Stability of highly supersaturated vanadium electrolyte solution and characterization of precipitated phases for vanadium redox flow battery

The vanadium concentration determines the specific energy density of VRFB batteries. The stability of V(II), V(III), V(IV) and V(V) highly supersaturated solutions in 5 M H2SO4-H2O electrolyte was followed. The vanadium precipitated phases were characterized. [Display omitted] The vanadium redox flow battery (VRFB) has been receiving great attention in recent years as one of the most viable energy storage technologies for large-scale applications. However, higher concentrations of vanadium species are required in the H2O-H2SO4 electrolyte in order to improve the VRFB energy density. This might lead to unwanted precipitation of vanadium compounds, whose nature has not been accurately characterized yet. For this purpose, this study reports the preparation of V(II), V(III), V(IV) and V(V) supersaturated solutions in a 5 M H2SO4-H2O electrolyte by an electrolytic method, from the only vanadium sulfate compound commercially available (VOSO4). The precipitates obtained by ageing of the stirred solutions are representative of the solids that may form in a VRFB operated with such supersaturated solutions.

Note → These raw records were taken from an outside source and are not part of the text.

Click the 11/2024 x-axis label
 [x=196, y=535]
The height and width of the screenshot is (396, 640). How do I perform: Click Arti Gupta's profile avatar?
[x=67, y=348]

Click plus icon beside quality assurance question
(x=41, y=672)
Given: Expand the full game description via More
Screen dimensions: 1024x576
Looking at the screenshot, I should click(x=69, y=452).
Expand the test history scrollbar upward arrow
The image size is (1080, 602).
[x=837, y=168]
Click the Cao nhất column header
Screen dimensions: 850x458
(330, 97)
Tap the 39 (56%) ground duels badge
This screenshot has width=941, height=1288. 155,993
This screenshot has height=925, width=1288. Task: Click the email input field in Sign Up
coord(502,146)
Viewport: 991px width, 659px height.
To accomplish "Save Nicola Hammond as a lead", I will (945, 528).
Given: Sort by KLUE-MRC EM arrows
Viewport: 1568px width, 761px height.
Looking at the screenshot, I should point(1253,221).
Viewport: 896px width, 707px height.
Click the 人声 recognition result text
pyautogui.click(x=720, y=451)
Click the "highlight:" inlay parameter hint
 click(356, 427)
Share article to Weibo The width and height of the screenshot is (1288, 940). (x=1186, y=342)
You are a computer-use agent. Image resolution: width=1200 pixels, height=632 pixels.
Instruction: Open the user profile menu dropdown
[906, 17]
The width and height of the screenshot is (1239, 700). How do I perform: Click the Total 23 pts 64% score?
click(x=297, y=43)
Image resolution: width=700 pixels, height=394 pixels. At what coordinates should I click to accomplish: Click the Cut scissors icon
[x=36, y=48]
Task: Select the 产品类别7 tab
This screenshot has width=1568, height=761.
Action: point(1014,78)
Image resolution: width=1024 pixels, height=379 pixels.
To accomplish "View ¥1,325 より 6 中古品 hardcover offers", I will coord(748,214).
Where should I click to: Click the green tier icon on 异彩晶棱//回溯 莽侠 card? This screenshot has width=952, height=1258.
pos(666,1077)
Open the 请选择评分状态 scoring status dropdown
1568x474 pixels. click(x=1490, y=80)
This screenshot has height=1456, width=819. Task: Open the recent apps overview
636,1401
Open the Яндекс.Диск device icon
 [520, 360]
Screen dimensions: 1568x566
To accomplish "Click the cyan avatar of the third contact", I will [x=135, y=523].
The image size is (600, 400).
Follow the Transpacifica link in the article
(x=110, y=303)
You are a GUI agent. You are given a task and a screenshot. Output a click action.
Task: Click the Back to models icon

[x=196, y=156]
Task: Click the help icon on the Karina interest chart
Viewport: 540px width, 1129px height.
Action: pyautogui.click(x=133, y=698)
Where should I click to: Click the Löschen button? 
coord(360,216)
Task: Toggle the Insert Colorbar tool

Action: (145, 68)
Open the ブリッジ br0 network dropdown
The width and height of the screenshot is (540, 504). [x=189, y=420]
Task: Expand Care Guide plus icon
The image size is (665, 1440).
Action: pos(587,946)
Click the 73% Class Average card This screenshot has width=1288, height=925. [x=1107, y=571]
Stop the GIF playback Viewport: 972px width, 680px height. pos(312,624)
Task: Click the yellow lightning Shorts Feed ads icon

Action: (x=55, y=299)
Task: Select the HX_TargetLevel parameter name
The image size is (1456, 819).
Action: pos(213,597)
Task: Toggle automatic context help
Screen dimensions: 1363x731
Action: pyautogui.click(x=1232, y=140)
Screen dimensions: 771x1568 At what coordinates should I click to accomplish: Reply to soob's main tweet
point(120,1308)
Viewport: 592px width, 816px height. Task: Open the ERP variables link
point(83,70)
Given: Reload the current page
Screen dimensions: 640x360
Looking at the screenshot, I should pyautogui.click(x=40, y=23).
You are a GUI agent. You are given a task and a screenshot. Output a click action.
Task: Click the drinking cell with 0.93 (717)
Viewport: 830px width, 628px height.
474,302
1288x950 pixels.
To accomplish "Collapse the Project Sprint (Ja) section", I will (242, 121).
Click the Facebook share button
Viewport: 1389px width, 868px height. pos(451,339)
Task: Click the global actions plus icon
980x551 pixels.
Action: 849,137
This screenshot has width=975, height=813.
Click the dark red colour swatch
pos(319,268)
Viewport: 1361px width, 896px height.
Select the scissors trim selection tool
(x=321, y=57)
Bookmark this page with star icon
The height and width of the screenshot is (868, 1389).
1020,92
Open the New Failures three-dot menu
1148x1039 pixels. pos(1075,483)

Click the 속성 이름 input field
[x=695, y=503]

The solid phases are identified using thermogravimetric analysis, X-ray diffraction and SEM. We report that dissolved V(II), V(III) and V(IV) species precipitate as crystals of VSO4, V2(SO4)3 and VOSO4 hydrates and not in their anhydrous form; conversely V(V) precipitates as an amorphous V2O5 oxide partially hydrated. The measured hydration degrees (respectively 1.5, 9, 3 and 0.26 mol of H2O per mol of compound) might significantly affect the overall engineering of VRFB operating with high vanadium concentrations.